Il team ha diviso i partecipanti in quelli che avevano pochissima concentrazione di globuli rossi omega-3 e quelli che ne avevano almeno un po’ e di più. “Abbiamo visto i risultati peggiori nelle persone che avevano il minor consumo di omega-3”, ha detto Satizabal. “Quindi, questo è qualcosa di interessante. Anche se più omega-3 maggiori sono i benefici per il cervello, devi solo mangiarne un po’ per vederne i benefici”.

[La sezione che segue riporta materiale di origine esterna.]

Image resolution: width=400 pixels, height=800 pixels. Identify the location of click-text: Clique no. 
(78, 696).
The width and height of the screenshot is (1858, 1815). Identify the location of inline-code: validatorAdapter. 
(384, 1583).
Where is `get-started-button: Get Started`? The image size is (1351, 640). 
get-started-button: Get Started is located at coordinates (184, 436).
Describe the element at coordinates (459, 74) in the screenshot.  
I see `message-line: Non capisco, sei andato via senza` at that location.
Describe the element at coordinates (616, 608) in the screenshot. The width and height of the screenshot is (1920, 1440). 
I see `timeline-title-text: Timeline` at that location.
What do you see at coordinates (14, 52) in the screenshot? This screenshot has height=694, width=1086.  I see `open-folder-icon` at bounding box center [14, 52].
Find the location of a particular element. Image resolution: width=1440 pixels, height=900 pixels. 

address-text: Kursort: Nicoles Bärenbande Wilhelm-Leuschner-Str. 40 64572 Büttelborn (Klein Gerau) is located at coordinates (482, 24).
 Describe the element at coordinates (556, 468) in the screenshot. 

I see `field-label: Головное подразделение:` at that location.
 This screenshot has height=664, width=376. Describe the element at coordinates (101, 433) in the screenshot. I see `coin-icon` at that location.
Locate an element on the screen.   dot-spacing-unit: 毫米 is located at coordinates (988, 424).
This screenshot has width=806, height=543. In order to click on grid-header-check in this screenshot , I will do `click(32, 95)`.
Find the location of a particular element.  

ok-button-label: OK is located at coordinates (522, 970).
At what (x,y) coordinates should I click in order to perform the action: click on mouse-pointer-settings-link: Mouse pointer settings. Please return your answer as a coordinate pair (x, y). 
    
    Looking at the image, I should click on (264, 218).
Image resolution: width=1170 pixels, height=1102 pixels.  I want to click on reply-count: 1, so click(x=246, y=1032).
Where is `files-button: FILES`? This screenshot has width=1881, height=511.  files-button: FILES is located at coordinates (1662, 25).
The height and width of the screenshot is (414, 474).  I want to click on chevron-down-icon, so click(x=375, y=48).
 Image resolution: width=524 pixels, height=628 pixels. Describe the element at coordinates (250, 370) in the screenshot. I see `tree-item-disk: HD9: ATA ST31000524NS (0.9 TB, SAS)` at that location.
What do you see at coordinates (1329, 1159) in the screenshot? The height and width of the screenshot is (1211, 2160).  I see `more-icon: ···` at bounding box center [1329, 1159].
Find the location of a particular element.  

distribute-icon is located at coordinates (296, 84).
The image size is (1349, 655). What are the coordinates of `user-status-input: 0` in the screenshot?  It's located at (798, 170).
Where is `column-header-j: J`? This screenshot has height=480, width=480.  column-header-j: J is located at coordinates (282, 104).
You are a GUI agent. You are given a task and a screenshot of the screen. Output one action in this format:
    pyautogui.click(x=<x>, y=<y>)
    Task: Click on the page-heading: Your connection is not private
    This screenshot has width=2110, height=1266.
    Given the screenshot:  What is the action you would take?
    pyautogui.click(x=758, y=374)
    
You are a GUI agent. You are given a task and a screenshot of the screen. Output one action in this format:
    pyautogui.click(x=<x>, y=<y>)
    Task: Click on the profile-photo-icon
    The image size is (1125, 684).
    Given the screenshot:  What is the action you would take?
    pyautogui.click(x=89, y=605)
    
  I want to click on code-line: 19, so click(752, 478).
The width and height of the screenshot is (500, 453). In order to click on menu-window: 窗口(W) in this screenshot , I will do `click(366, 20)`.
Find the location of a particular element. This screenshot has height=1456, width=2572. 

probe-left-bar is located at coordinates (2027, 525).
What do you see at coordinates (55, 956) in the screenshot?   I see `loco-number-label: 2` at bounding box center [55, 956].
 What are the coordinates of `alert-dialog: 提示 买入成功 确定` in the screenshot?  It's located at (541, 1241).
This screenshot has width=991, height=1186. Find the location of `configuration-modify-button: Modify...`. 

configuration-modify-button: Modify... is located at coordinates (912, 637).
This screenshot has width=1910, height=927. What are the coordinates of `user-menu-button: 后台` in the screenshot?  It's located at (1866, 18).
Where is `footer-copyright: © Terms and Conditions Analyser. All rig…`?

I ricercatori non sanno come DHA ed EPA proteggano il cervello. Una teoria è che, poiché quegli acidi grassi sono necessari nella membrana dei neuroni, quando vengono sostituiti con altri tipi di acidi grassi, è allora che i neuroni (cellule nervose) diventano instabili. Un’altra spiegazione potrebbe avere a che fare con le proprietà antinfiammatorie di DHA ed EPA. “È complesso. Non capiamo ancora tutto, ma dimostriamo che, in qualche modo, se aumenti un po’ il consumo di omega-3, stai proteggendo il tuo cervello”, ha detto Satizabal.

È incoraggiante che DHA ed EPA abbiano anche protetto la salute del cervello dei portatori di APOE4. “È genetica, quindi non puoi cambiarla”, ha detto Melo van Lent, riferendosi alla vulnerabilità di questo gruppo a rischio. “Quindi, se esiste un fattore di rischio modificabile che può superare la predisposizione genetica, è un grande vantaggio”.

Fonte:

Centro di scienze della salute dell’Università del Texas a San Antonio

Riferimento del giornale:

Satizabal, CL, et al. (2022) Associazione degli acidi grassi Omega-3 dei globuli rossi con marcatori MRI e funzione cognitiva nella mezza età: lo studio del cuore di Framingham. neurologia. doi.org/10.1212/WNL.0000000000201296.